Comment and photos by Reshma Nilofer Naha - India's first female Marine Pilot (Kalkata Port Trust)

Who is a Marine / Maritime Pilot?

A certain someone, an acquaintance, asked me who is a Pilot. Why a pilot. Any Captain can do Ur job blah blah blah and more blah. It felt funny to do the self dabba (brag) and explain why Captains/Ships would need a pilot. When Pilot is onboard, the Pilot conducts the ship, while the Master still has the con. Pilots are expert navigators to that particular port they work from.

Badass manourvres need local expertise... Which the Master almost always wouldn't be comfortable taking up without the prevalent conditions and other info provided to him/her (The traffic, tide, weather and Port installations, etc to name a few). He/she cannot study that for every port the ship calls. There are a million ports with a gazillion specific minute details so there are a few pilots for each port who is an expert in their port and it's conditions. And who said no? A captain can berth the ship in many ports in the world where Pilotage is not compulsory. It will be a challenge for sure, but yes Captains can, not everywhere, but in many ports around the world. Guess what, Masters go on to train further to become pilots in most ports of the world. Thats the reason why this role is considered to be at the Pinnacle of the Maritime Industry.

IMO says, "Pilots with local knowledge have been employed on board ships for centuries to guide vessels into or out of port safely - or wherever navigation may be considered hazardous, particularly when a shipmaster is unfamiliar with the area.

In addition to local knowledge and expertise, pilots are able to provide effective communication with the shore and with tugs, often in the local language".

In addition to the above allow me to add excerpts from views of some of my colleagues and my own. Manoeuvering is a skill which can be definitely acquired by the Master but he/she is not an "expert" of the subject as he/she is supposed to know and learn plenty other things also...

He/She manoeuvres the ship in open sea or in an Anchorage/heavy traffic area where the margin of error is wider...hence lesser risk..

Pilots' Job
A Pilot's job is primarily manoeuvering and he is trained likewise keeping in mind the local factors of the respective Port.... the ship is handed to an expert who is proficient in ship handling under the local conditions (wind, tide etc.) where the margin of error is miniscule due to the proximity of shore installations and other ships...

That's why a Pilot is required over a Master of the ship...

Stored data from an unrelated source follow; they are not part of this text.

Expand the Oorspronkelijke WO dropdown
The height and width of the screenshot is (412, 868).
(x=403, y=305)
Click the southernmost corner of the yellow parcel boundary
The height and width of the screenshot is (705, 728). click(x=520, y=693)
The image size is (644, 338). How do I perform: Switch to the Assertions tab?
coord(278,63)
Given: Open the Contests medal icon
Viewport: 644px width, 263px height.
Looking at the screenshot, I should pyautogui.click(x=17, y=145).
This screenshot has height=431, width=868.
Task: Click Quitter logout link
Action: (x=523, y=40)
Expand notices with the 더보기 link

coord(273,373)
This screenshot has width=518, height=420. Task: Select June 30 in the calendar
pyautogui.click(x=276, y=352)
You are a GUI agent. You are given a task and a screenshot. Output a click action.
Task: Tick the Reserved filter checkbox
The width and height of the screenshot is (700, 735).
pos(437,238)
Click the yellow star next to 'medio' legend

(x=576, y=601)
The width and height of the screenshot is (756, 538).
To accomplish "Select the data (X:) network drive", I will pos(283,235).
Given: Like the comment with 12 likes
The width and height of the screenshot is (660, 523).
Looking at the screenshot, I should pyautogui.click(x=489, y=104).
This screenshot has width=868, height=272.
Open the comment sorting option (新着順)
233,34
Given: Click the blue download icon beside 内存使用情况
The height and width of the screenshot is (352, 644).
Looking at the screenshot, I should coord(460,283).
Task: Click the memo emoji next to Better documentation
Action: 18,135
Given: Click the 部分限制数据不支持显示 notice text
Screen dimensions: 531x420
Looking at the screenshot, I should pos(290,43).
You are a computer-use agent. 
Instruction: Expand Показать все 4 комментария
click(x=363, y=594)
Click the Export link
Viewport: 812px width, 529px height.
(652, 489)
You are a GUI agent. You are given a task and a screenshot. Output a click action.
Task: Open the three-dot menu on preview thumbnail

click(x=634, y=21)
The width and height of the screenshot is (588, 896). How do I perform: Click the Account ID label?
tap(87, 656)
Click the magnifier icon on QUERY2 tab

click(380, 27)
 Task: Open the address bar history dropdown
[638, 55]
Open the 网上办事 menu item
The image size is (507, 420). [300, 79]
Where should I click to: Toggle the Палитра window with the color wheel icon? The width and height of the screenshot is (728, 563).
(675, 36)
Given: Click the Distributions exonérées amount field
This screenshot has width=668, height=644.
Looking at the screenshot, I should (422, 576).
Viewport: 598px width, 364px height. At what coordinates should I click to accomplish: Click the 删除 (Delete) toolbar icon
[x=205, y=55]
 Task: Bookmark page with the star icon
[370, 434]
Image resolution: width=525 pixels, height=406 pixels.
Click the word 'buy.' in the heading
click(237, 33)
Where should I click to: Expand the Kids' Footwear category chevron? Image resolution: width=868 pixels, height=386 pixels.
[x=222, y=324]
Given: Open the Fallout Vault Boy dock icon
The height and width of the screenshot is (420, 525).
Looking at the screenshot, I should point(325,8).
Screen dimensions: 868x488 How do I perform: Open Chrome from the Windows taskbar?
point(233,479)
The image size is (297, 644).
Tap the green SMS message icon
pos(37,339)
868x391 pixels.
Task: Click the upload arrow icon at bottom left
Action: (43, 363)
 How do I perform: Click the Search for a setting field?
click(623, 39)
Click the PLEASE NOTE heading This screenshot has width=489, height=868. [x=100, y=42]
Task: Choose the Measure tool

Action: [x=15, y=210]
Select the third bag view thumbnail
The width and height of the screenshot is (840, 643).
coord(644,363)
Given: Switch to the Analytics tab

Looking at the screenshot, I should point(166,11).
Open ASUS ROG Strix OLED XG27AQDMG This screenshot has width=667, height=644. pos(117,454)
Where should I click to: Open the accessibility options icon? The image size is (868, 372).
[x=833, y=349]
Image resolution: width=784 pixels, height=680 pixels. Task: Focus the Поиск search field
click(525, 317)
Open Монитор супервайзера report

What makes our job stressful, intricate and important is that the dangers and occupational hazards we face as a pilot are humongous (what's at stake), immediate and instant. We re required to adopt to a variety of ships, multilingual crew and prevailing conditions in a snap of a second. And however much we've discussed and improved our methods of boarding ships over centuries, it continues to be very dangerous till date. The risk to life is very much REAL. The video attached here will give a glimpse at our dangerous ladders situation which the Maritime World and its people need to look into seriously. Coz it takes years to make a Pilot (blood and sweat to be precise) but takes just a Minute to lose one!

Great Satisfaction
On a positive note, all said and done, it is one of the most satisfying jobs in this Universe (my humble opinion). There is absolutely no monotony, each day, each ship (even if a regular ship), each member of the crew, the weather and current and the monoeuvrability of the ship are different. At the end of each trip, when I disembark from a ship bidding goodbye or shaking hands with a Captain who has a smile on his/her face, I am a content person. That satisfaction has no name, my dear friends. U must feel it to believe it!